La nacre est la matière par excellence pour la fabrication de boutons. C’est en toute logique que beaucoup d’ateliers haut-de-gamme et de chemisiers sur-mesure n’utilisent que ce type de boutons pour la confection de leurs chemises.

La nacre provient de la découpe et du polissage de coquillage de nacre (un mollusque du type « huître »). Par conséquent d’origine naturelle, les boutons en nacre sont caractérisés par leur densité et leur brillance. Leur origine mollusque leur procure également de subtiles reflets qui sont difficilement imitable dans les boutons en plastiques. Ces reflets peuvent avoir quelques nuances de bleu/vert pétrole, si caractéristiques de l’intérieur des coquillages comme les huîtres. La couleur naturelle de la nacre est originellement crème/blanche. Les boutons les plus blancs au naturel étant les plus privilégiés, c’est la nacre australienne qui sort du lot en produisant les plus belles matières première pour les boutons en nacre blancs. Il existe également des boutons en nacre teintés, mais gare à l’entretien puisqu’un passage au pressing par exemple pourrait faire déteindre le colorant du bouton sur le tissu de la chemise.

Le coût de ces boutons en nacre pouvant atteindre 5€ pour une chemise (50cts x 10 boutons) seules les chemises haut-de-gamme peuvent se doter de tels boutons. De très belles imitations en plastique sont aujourd’hui produites, arrivant (presque) à reproduire ces reflets si caractéristique de l’intérieur du coquillage.
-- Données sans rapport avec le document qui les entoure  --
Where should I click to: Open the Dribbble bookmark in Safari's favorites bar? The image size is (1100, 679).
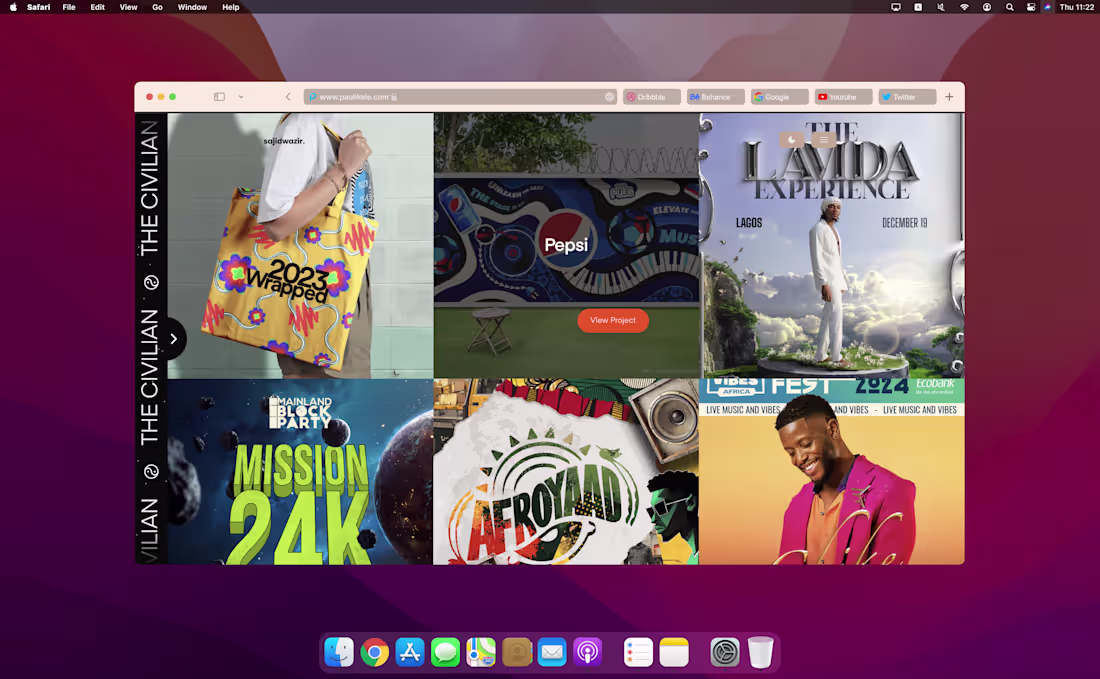(651, 96)
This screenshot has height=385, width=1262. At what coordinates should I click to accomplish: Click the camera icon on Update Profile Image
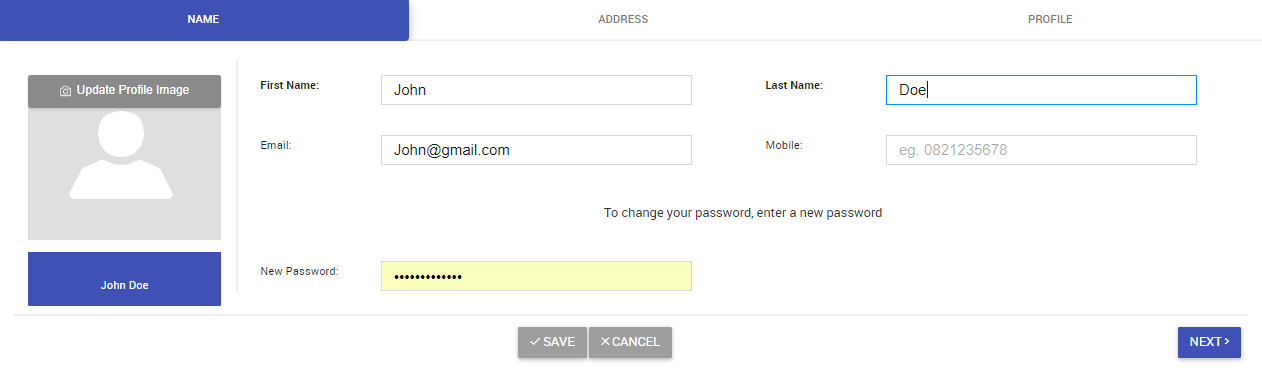pyautogui.click(x=65, y=91)
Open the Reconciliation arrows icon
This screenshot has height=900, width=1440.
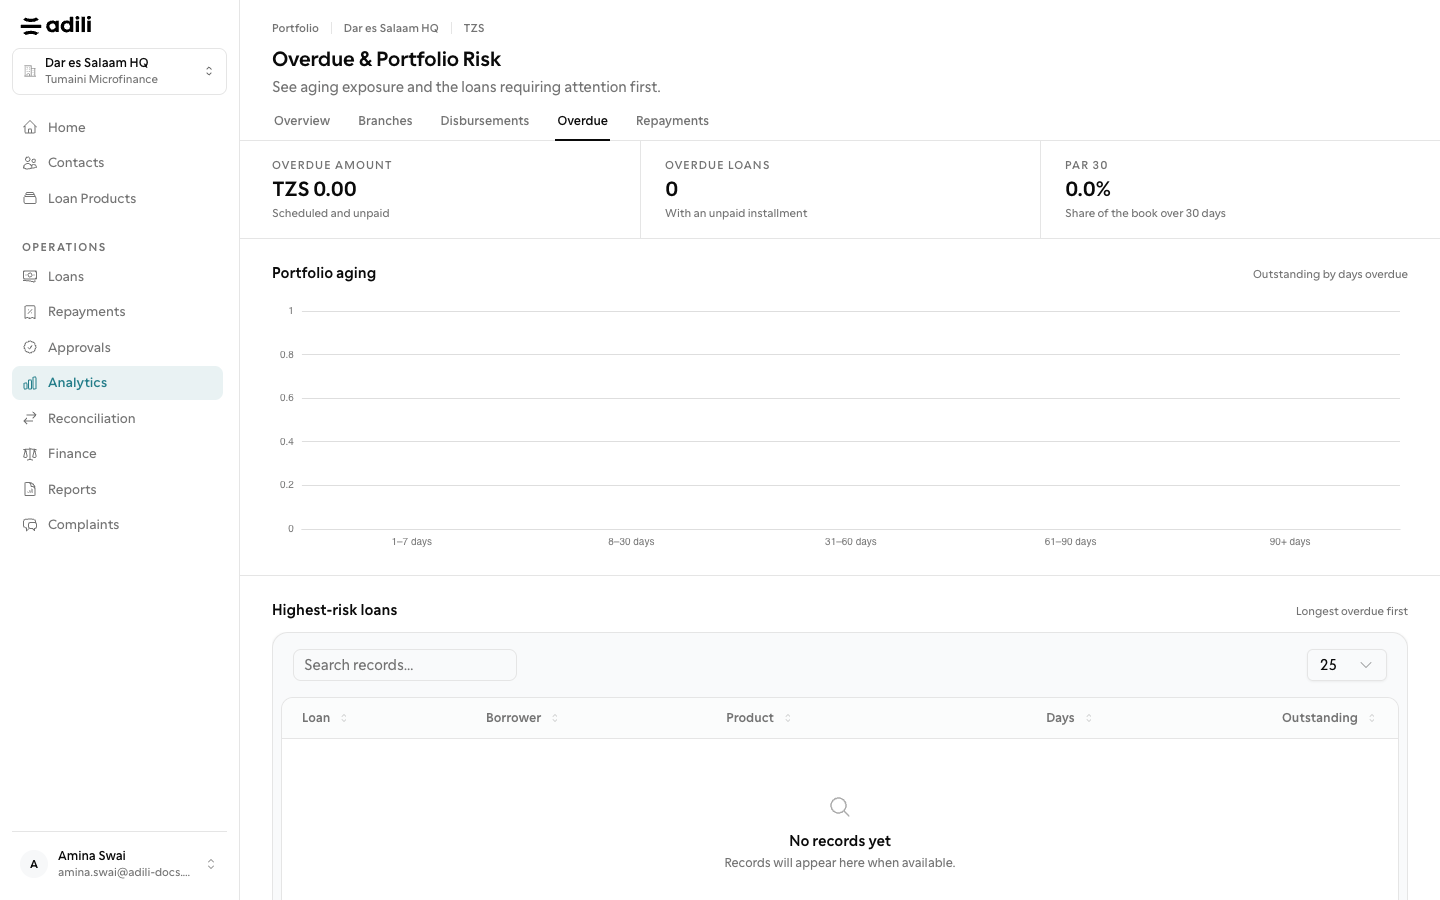coord(30,418)
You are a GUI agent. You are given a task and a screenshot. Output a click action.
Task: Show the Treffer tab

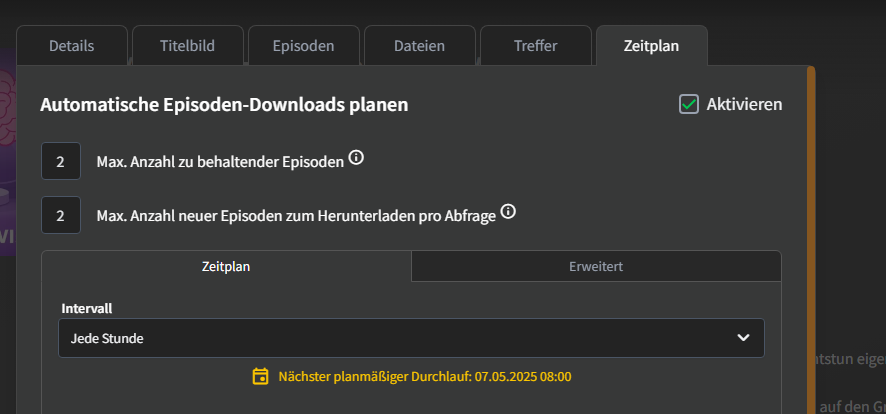click(536, 46)
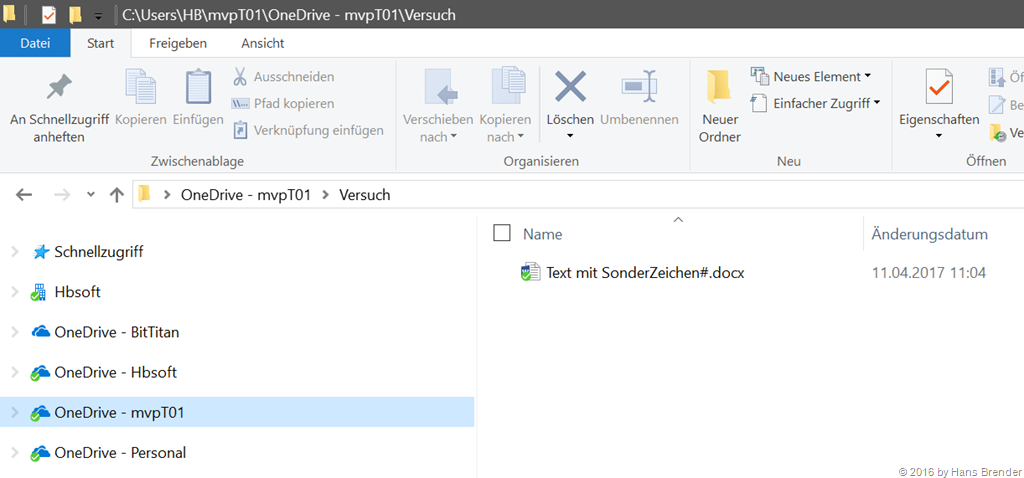Sort files by Änderungsdatum column
This screenshot has width=1024, height=478.
click(x=929, y=234)
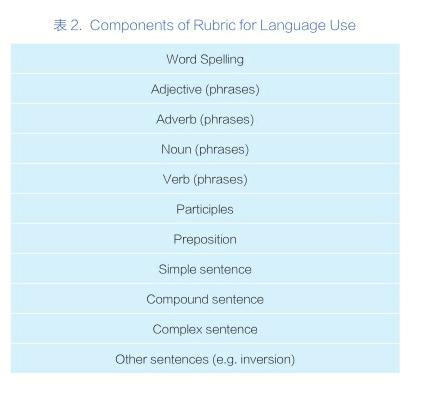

Mais les experts en chemise et les amateurs de belles chemises reconnaîtront aisément un bouton en nacre rien qu’en le touchant : celui-ci plus dense, procure également une autre sensation lorsque vous le boutonnez et l’on parvient vite à faire la différence si l’on passe d’une chemise aux boutons en plastique à une autre aux boutons en nacre.
Pour l’oeil moins expert, la méthode (un peu archaïque certes) mais qui a le mérite d’être efficace est de passer le bouton sur une de vos lèvres ou la langue (tâchez d’être discret si vous faîtes cela en magasin !) : le bouton en nacre devrait alors être légèrement froid.

N.B. : On utilise cette méthode car il est plus difficile de distinguer cette différence de chaleur avec le bout des doigts.